Maker shall have the right to pre-pay this debt, in whole or in part, at any time. Each payment shall be applied first to payment of accrued interest and then to a reduction of principal.
If total or partial default be made in the payment of any sums owing hereunder, as the same mature, and the same shall not be cured within 10 days, the entire principal sum and accrued interest shall at once become due and payable without notice at the option of the holder of this note. Failure to exercise this option shall not constitute a waiver of the right to exercise the same in the event of any subsequent default or if such default be a continuing one.

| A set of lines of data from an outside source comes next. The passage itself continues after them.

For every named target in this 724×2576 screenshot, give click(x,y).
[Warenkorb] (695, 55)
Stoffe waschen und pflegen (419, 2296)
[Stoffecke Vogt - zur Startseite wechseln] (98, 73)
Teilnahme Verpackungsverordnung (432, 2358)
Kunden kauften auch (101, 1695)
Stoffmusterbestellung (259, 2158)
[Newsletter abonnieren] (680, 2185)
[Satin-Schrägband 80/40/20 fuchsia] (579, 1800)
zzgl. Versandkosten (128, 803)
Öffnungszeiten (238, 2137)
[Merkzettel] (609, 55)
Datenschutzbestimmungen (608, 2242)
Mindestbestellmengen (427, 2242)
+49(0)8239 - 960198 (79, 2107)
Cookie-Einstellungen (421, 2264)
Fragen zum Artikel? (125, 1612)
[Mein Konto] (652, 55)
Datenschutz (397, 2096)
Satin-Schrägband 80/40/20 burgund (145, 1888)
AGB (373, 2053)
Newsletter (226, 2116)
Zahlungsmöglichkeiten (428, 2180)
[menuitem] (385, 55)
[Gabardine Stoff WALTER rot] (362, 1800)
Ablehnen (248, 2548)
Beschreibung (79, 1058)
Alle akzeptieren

The Maker, endorsers, sureties, guarantors, and all other persons now or hereafter liable hereon waive presentment, demand for payment, notice of protest, and notice of dishonor, and consent that the owner or holders hereunder shall have the right without notice to deal in any way at any time, with any party hereto, or to grant any such party any extension(s) of time for payment of any said indebtedness, or any other indulgences or forbearances whatsoever, without in any way affecting the personal liability of any party hereunder.
If any provision of this Note is declared invalid, illegal or unenforceable by a court of competent jurisdiction, the validity, legality, and enforceability of the remaining provisions shall not in any way be affected or impaired thereby. Notwithstanding anything contained in the Note to the contrary, in no event shall interest accrue under this Note, before or after maturity at a rate in excess of the highest rate permitted by applicable law, and if interest (including any charge or fee held to be interest by a court of competent jurisdiction) in excess thereof be paid, any excess shall constitute a payment of, and be applied to, the principal balance hereof, and if the principal balance has been fully paid, then such excess shall be repaid to the Maker.
If this obligation, after default, is placed in the hands of an attorney for collection, the Maker will be obligated to pay the holder hereof an additional sum, as attorney’s fees, not to exceed 10% of the unpaid principal, plus all accrued interest.
The records of the holder of the Note shall be prima facie evidence of the amount owing under this Note. This Note shall be governed by and construed in accordance with the laws of the State of Arkansas and by applicable federal laws, including without limitation, federal laws which preempt laws of the State of Arkansas related to the rate of interest that may be charged hereunder.